Nor will unravelling 43 years of co-negotiated food legislation – part of some 12,295 EU regulations – happen in two years.

According to some estimates 98% of UK food law is based on EU law and according to professor Lang, the enormity of renegotiating labelling requirements, trade agreements, safety regulations and labour rights – to name but a few – will be magnified because the UK currently does not have enough people to do so.

“The British government has spent all its time cutting the number of civil servants. Six years ago the Food Standards Agency (FSA) had five floors – now they have two. There’s no one there to do this.

epnew
Farage addressed the EU Parliament today with a small British flag at his side.

“And Britain has almost no experience in world trade negotiations because we’ve done them through the EU. It would be a farce if it wasn’t such a tragedy.”

The EU is unlikely to grant the UK the same trade benefits it enjoyed pre-Brexit. German chancellor Angela Merkel has said it cannot expect to keep the privileges of EU ties without any of the obligations.

Meanwhile UK Indepedence Party (UKIP) leader Nigel Farage was laughed at and booed by MEPs at an extraordinary plenary session in Brussels earlier today as he told the EU to "grow up"​ and grant the UK tariff-free trade with the single market so that Britain could “fulfil [its] global ambitions”.

Will negotiations be independently monitored?

So which of the three options would professor Lang go for? He is loath to make a choice – “they are all crazy​” - but given that this situation is now a reality, he says the most important is to ensure there is a massive intake of civil servants to run and oversee the negotiations.

Parallel to this, and more importantly, he says there must be independent academics and scientists who come together to establish a monitoring system “to make damn sure big food business and other nasty elements don’t have a lovely time speculating with our food.”

It is imperative this monitoring system is independent, audited and held to public account, and professor Lang is in the process of calling together interested parties to participate. While he could not say who he had contacted, he confirmed he has had a lot of interest from academics in all sectors: “In all sectors, there is outrage.” 

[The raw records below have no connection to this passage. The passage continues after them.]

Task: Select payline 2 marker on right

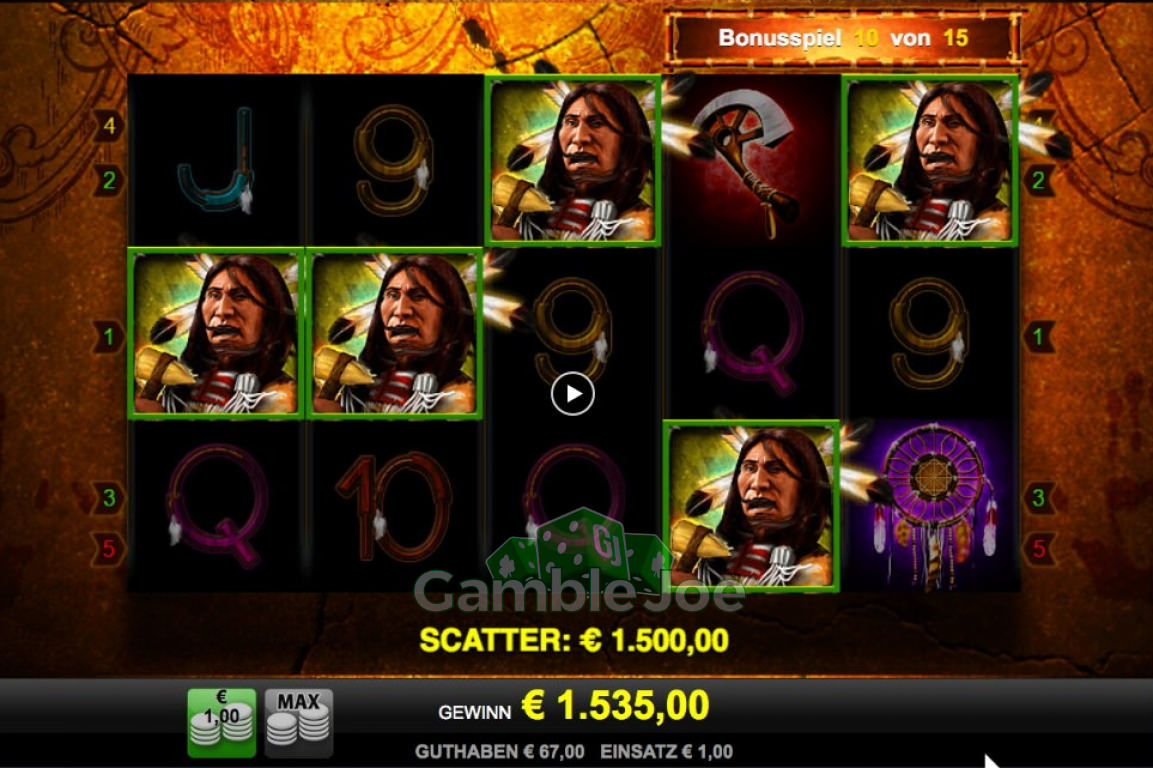Action: coord(1038,180)
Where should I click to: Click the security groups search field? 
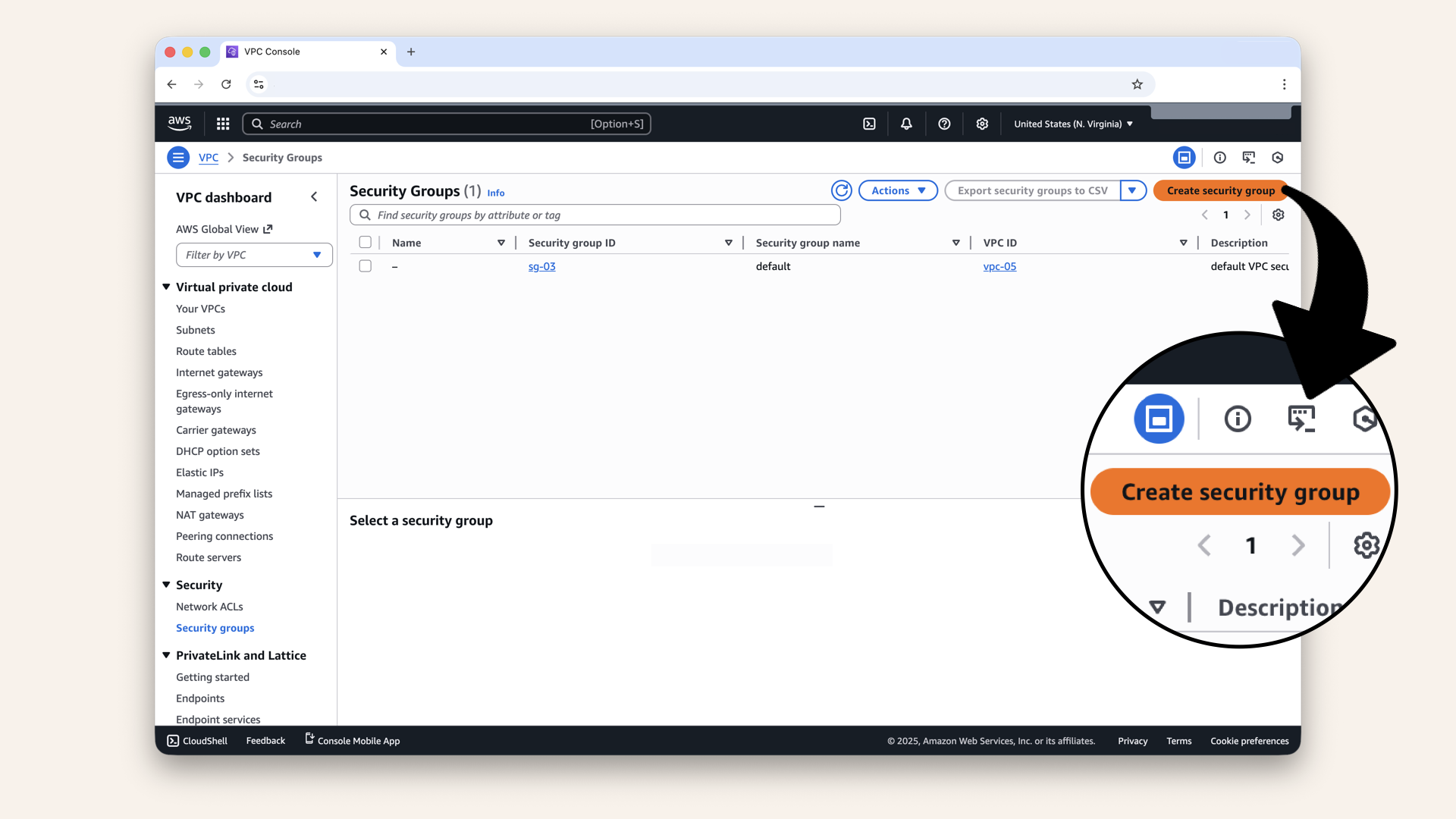click(x=595, y=215)
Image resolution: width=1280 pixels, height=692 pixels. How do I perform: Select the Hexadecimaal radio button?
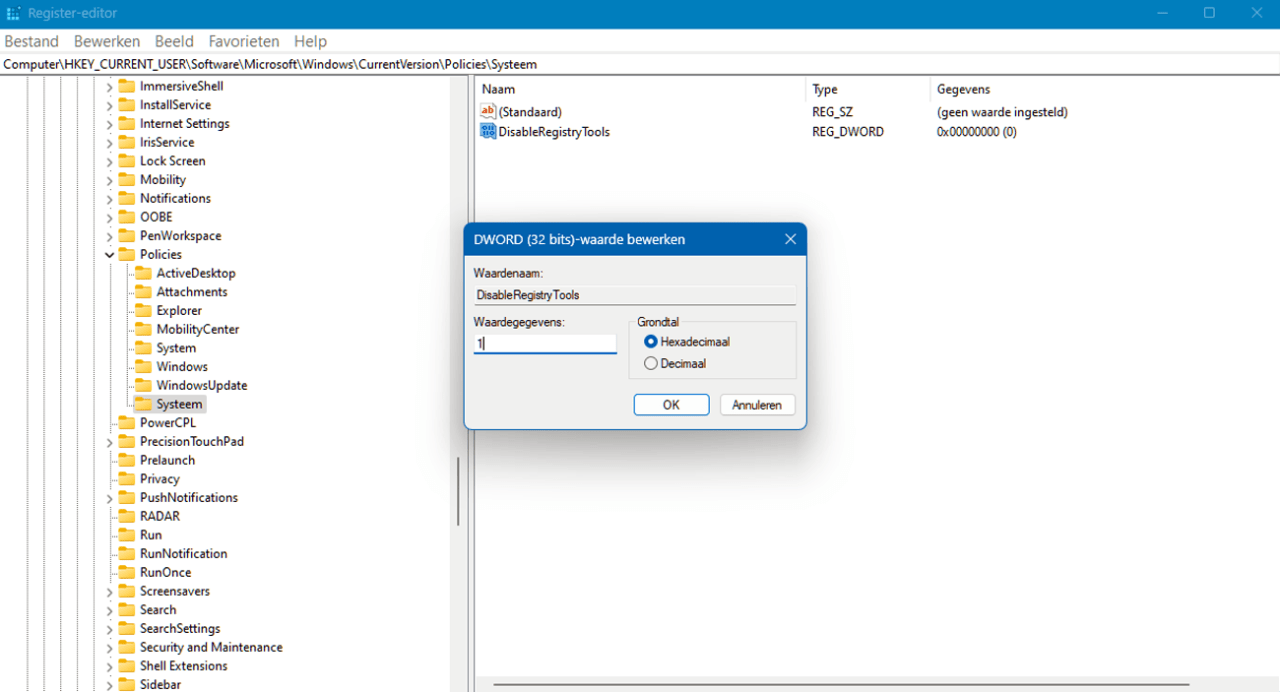point(651,341)
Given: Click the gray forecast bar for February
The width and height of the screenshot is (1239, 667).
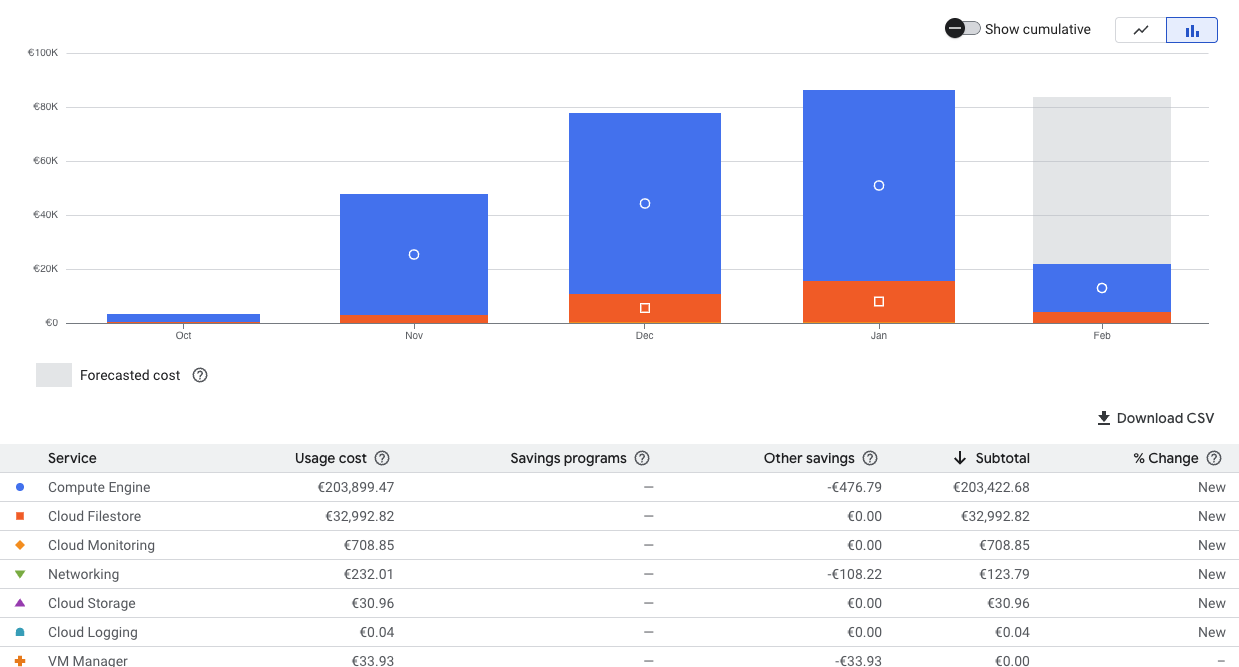Looking at the screenshot, I should pyautogui.click(x=1101, y=180).
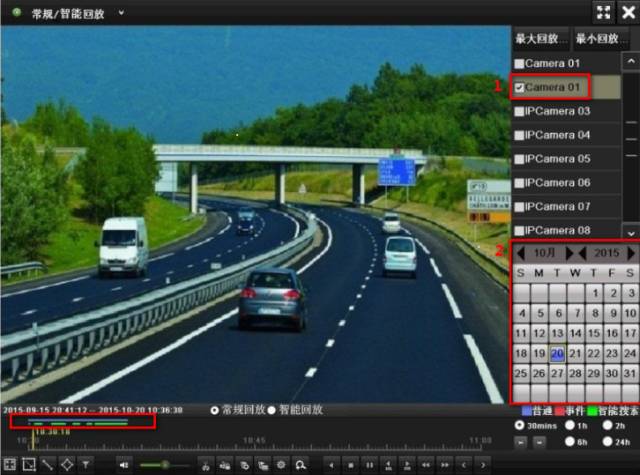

'a period of complete chaos'

Professor Lang’s feelings of incredulity and anger have been echoed by others in the food sector, an industry not normally given to using dramatic words lightly.

Yesterday, director general of the UK’s food trade group Food and Drink Federation (FDF) Ian Wright told attendees at a conference held by the Grocery Code Adjudicator the country is now facing “a period of complete chaos”.

“The country is leaderless on both sides. The remain camp has no plan B and those who voted leave have no plan at all. We face months of profound uncertainty.”

Meanwhile on Monday the head of the National Farmers Union (NFU), which opposed Brexit but chose not to campaign against it or advise members how to vote, called the referendum result “a political car crash”​. Meurig Raymond told The Guardian​ the country should brace itself for higher food prices given its reliance on food imports from the EU combined with the pound falling to a 31-year low against the dollar yesterday.

Although Bank of England director Mark Carey has sought to reassure business, saying banks’ finances are in a better state than before the 2008 crisis, a report published yesterday by the Institute of Directors​(IoD) found little confidence among business leaders.

24% of firms surveyed said they planned to freeze recruitment while 36% said they would cut investment following the Brexit result. A further 5% planned to make redundancies. IoD’s director general Simon Walker spoke bluntly: “We can’t sugar-coat this, many of our members are feeling anxious.”